*Your assignment*: Reproduce exactly the run of lines that begins with the one containing "This screenshot has height=484, width=759." and ends with the last line of the records, omitting pictures.

Extracted data: Begin

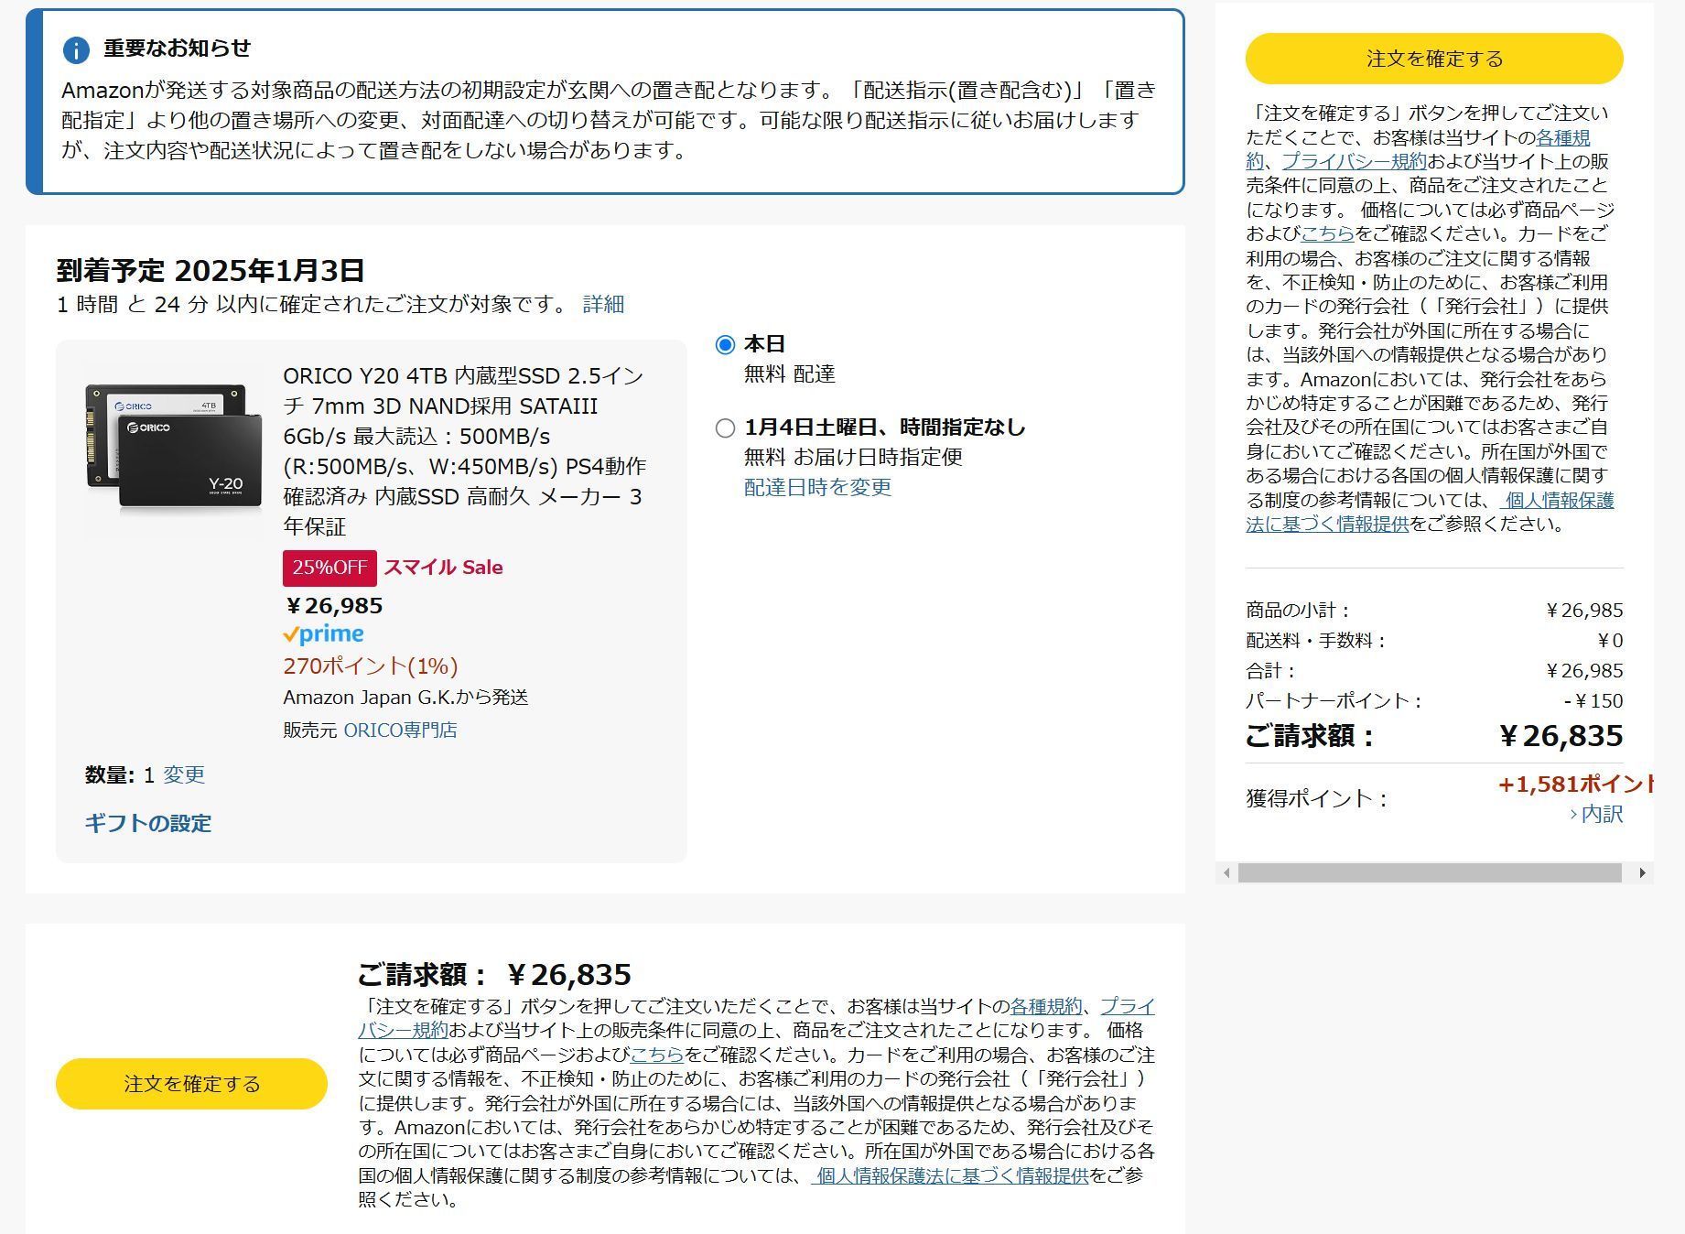Select 1月4日土曜日 delivery radio button
The image size is (1685, 1234).
(725, 428)
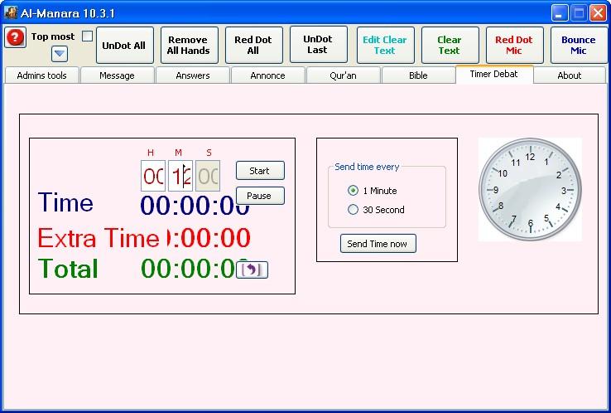Click the Bounce Mic button
This screenshot has width=611, height=413.
[x=578, y=45]
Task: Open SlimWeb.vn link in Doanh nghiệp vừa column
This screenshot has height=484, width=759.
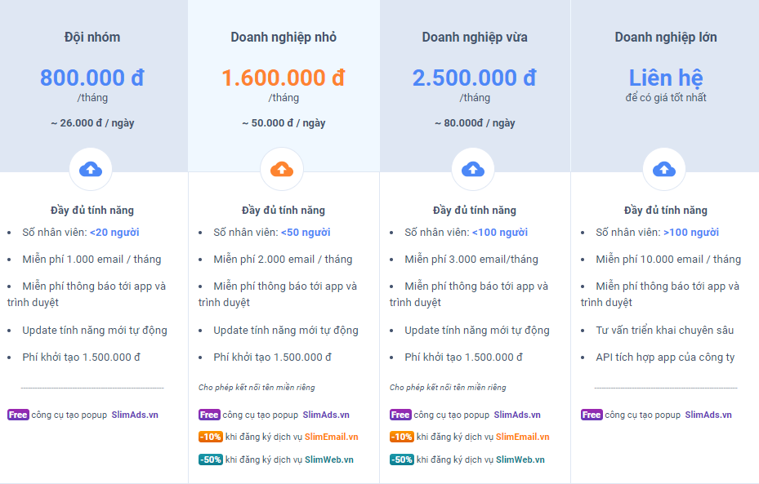Action: (x=520, y=460)
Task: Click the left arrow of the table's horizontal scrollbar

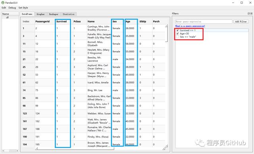Action: pos(37,148)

Extracted data: End

*Task output*:
This screenshot has height=484, width=759.
Action: (x=520, y=460)
Task: Click the left arrow of the table's horizontal scrollbar

Action: pos(37,148)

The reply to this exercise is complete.